Perché, come ho già sottolineato, alla cessazione dei combattimenti l’Ucraina avrà comunque un enorme buco fiscale da colmare. Quindi, se il piano effettivo è quello di utilizzare i beni immobilizzati della Russia come garanzia per le spese quotidiane, dove si troverà il capitale per finanziare i risarcimenti? In breve, non sarà più disponibile.
No, non preoccupatevi, ci assicurano i funzionari della Commissione Europea, la Russia riavrà i suoi beni dopo che avrà pagato i risarcimenti all’Ucraina. Ma chi decide quanto dovrà pagare la Russia? Alla fine del 2024, l’ONU aveva stimato che il fabbisogno totale dell’Ucraina per la ricostruzione e il recupero ammontava a 524 miliardi di dollari.
La Russia, semplicemente, non accetterà di pagare una somma del genere, anche perché, se lo facesse, scoprirebbe che i suoi beni immobilizzati non sarebbero più disponibili, essendo stati spesi per il bilancio dell’Ucraina. E, in ogni caso, perché la Russia dovrebbe accettare di pagare dei risarcimenti stabiliti dall’Europa dall’alto, mentre gli americani hanno un piano più credibile per utilizzare i beni immobilizzati?

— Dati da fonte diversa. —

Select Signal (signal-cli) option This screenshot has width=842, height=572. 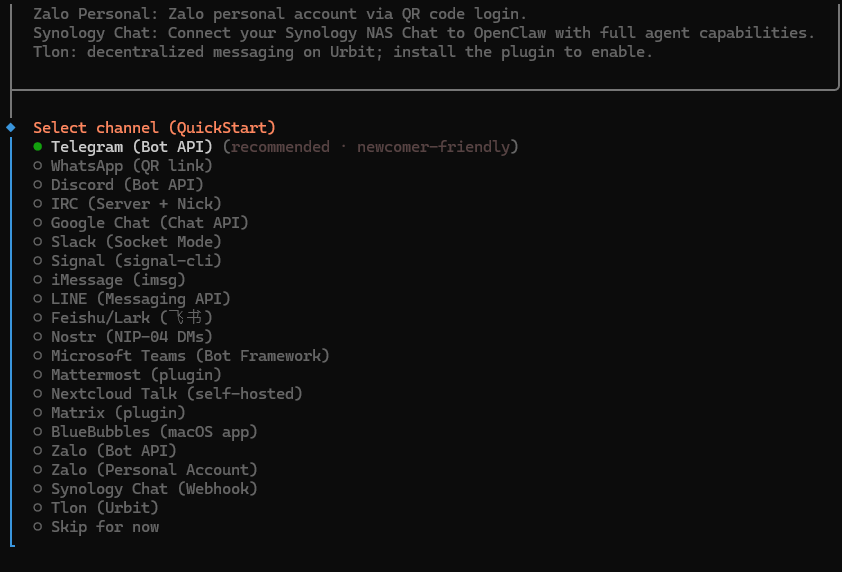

Il presidente Trump sta spingendo il presidente ucraino e i leader europei, che oppongono resistenza, verso un accordo di pace che non vogliono firmare. Zelensky resiste all’accordo perché potrebbe porre fine al suo mandato. Nel caso della Von der Leyen, ciò significherebbe dover comunicare agli Stati membri quanto dovrebbero sborsare per finanziare l’Ucraina. Oltre ad essere logicamente confusa e mal concepita, l’idea del sequestro dei beni comporta anche il rischio aggiuntivo di impedire un qualsiasi cessate il fuoco.

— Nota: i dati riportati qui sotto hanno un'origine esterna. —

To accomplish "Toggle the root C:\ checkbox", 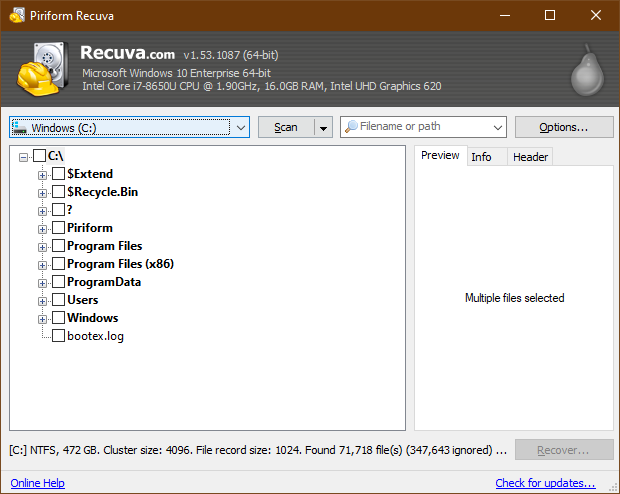I will 39,156.
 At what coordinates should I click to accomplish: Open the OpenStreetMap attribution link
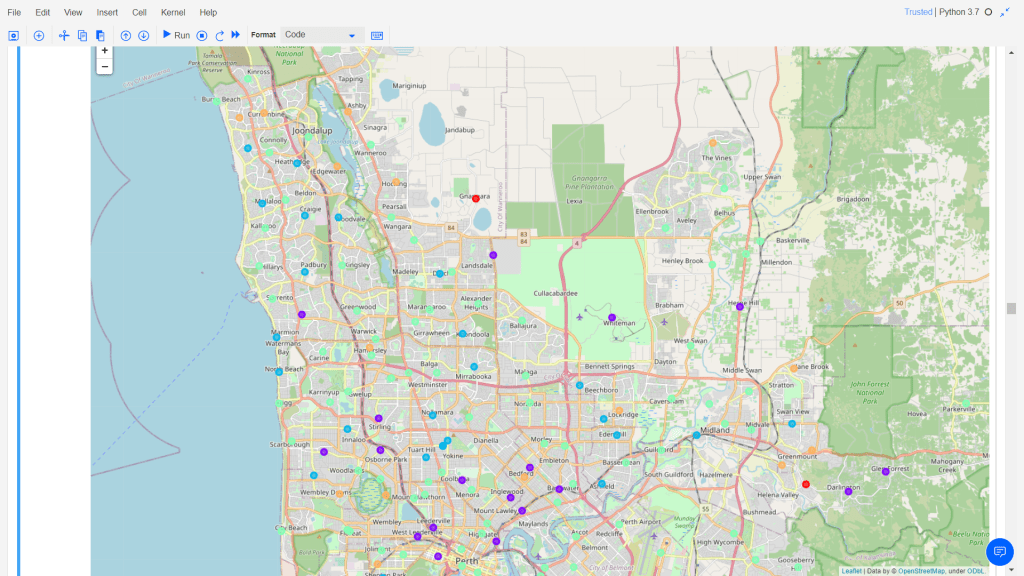coord(921,571)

Nonostante ciò, Trump appare determinato a voler imporre un accordo di pace e, con Zelensky probabilmente rinunciatario sull’adesione alla NATO, sembra che ci stiamo fortunatamente avvicinando a piccoli passi alla fine di questa guerra inutile.
Quando ciò accadrà, qualcuno dovrà comunque coprire il bilancio dell’Ucraina. La Russia farà giustamente notare che l’Europa ha espropriato il suo denaro nella più grande rapina bancaria della storia. E probabilmente seppellirà Bruxelles sotto una valanga di contenziosi che costringeranno gli investitori dei Paesi in via di sviluppo a riflettere a lungo e attentamente sull’opportunità di mantenere il loro denaro in Europa.